Ok, I have [maybe?] a strange question. I'm designing a page layout in InDesign, and I need to save the graphical elements of the page as jpgs or psds. Rather than go back and create them in Photoshop, I would normally export my InDesign layout as a hi-res pdf, then open that pdf up in Photoshop, and then save my images that way. Now, some people that I work with, just do a copy and paste directly FROM InDesign, and INTO Photoshop.
My question is this: going my co-workers route, is there a loss in resolution and color that way? It seems like there would be since copying and pasting using that method just copies to the clipboard.
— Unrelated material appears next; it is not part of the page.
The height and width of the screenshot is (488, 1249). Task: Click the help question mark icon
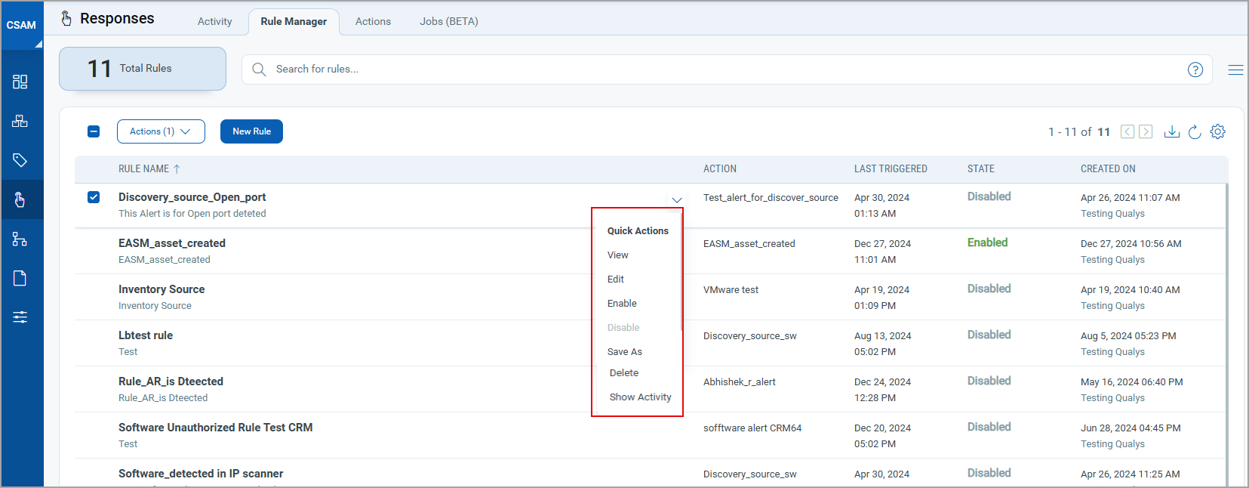tap(1195, 69)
In case more info is needed: long story short, we are designing layouts as we normally do in Indesign by placing hi-res, CMYK images INTO InDesign. We use Indesign to layout our page as we'd like it. Once we are finished, we hide our text layer and then need to save our art layer as one big flat jpg or psd (reason why is not relevant). As I mentioned earlier, I would normally export as a high res pdf and open that in photoshop, then save it as a jpg or psd that way--thereby, maintaining original resolution and color mode.
Also as stated, my co-workers just group the image layout in indesign, then copy and paste directly into photoshop. Even though they can specify resolution when they paste into photoshop, is that actually a true conversion? By that I mean, is there really no loss of anything using that method?
I'm just wondering if I'm taking an extra unnecessary step by exporting as a pdf first, or, if they're skipping an important step by not doing so.
Please let me know if I can provide any more details. I hope I was clear enough.
I'd certainly vote for your workflow over that of your co-workers, provided you're exporting to PDF in a way that preserves the original images' characteristics.
The others are essentially working at (InDesign's preview) screen resolution/RGB.